Re: [PATCHv4 1/8] mm: Add support for unaccepted memory
From: Kirill A. Shutemov
Date: Sat Apr 09 2022 - 13:50:58 EST
On Fri, Apr 08, 2022 at 12:11:58PM -0700, Dave Hansen wrote:
> On 4/5/22 16:43, Kirill A. Shutemov wrote:
> > Kernel only needs to accept memory once after boot, so during the boot
> > and warm up phase there will be a lot of memory acceptance. After things
> > are settled down the only price of the feature if couple of checks for
> > PageUnaccepted() in allocate and free paths. The check refers a hot
> > variable (that also encodes PageBuddy()), so it is cheap and not visible
> > on profiles.
>
> Let's also not sugar-coat this. Page acceptance is hideously slow.
> It's agonizingly slow. To boot, it's done holding a global spinlock
> with interrupts disabled (see patch 6/8).

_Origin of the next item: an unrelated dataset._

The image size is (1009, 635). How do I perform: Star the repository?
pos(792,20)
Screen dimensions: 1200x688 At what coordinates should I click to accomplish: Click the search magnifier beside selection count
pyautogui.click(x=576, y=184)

At the very, very least, each
> acceptance operation involves a couple of what are effectively ring
> transitions, a 2MB memset(), and a bunch of cache flushing.
>
> The system is going to be downright unusable during this time, right?

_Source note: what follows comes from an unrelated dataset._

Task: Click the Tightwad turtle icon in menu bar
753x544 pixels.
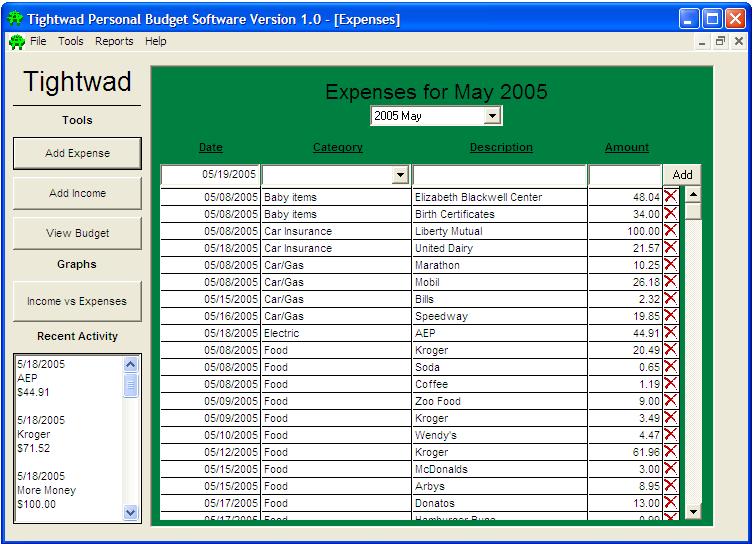Action: pos(16,42)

Well, yes. The CPU that doing accepting is completely blocked by it.
But other CPUs may proceed until in in its turn steps onto memory
accepting.
> Sure, it's *temporary* and only happens once at boot. But, it's going
> to suck.
>
> Am I over-stating this in any way?
>
> The ACCEPT_MEMORY vmstat is good to have around. Thanks for adding it.

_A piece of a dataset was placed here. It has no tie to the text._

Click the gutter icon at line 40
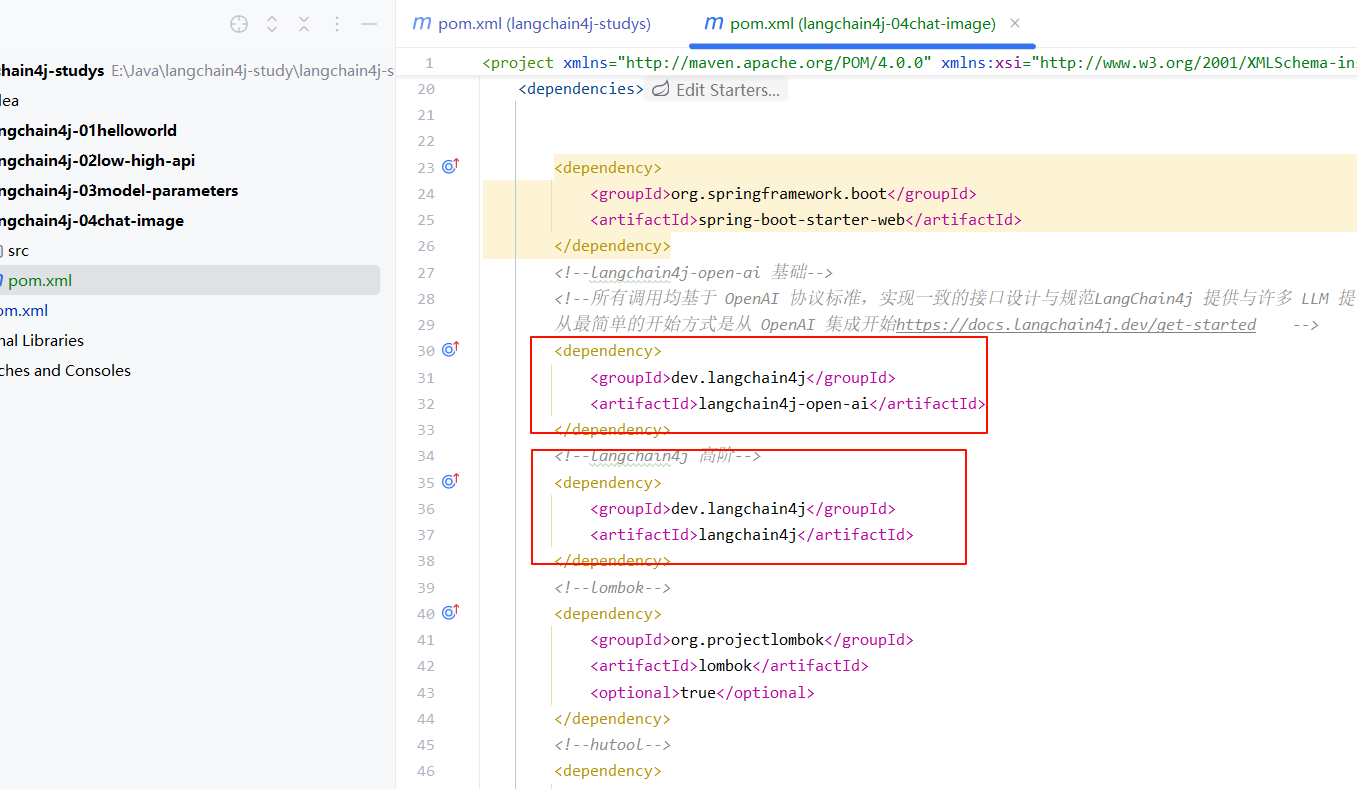 [450, 613]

> But, I think we should also write down some guidance like:
>
> If your TDX system seems as slow as snail after boot, look at
> the "accept_memory" counter in /proc/vmstat. If it is
> incrementing, then TDX memory acceptance is likely to blame.
Sure. Will add to commit message.
> Do we need anything more discrete to tell users when acceptance is over?
I can imagine setups that where acceptance is never over. A VM running
a workload with fixed dataset can have planty of memory unaccepted.
I don't think "make it over" should be the goal.
> For instance, maybe they run something and it goes really slow, they
> watch "accept_memory" until it stops. They rejoice at their good
> fortune! Then, memory allocation starts falling over to a new node and
> the agony beings anew.
>
> I can think of dealing with this in two ways:
>
> cat /sys/.../unaccepted_pages_left
>
> which just walks the bitmap and counts the amount of pages remaining. or
> something like:
>
> echo 1 > /sys/devices/system/node/node0/make_the_pain_stop
>
> Which will, well, make the pain stop on node0.
Sure we can add handles. But API is hard. Maybe we should wait and see
what is actually needed. (Yes, I'm lazy.:)
--
Kirill A. Shutemov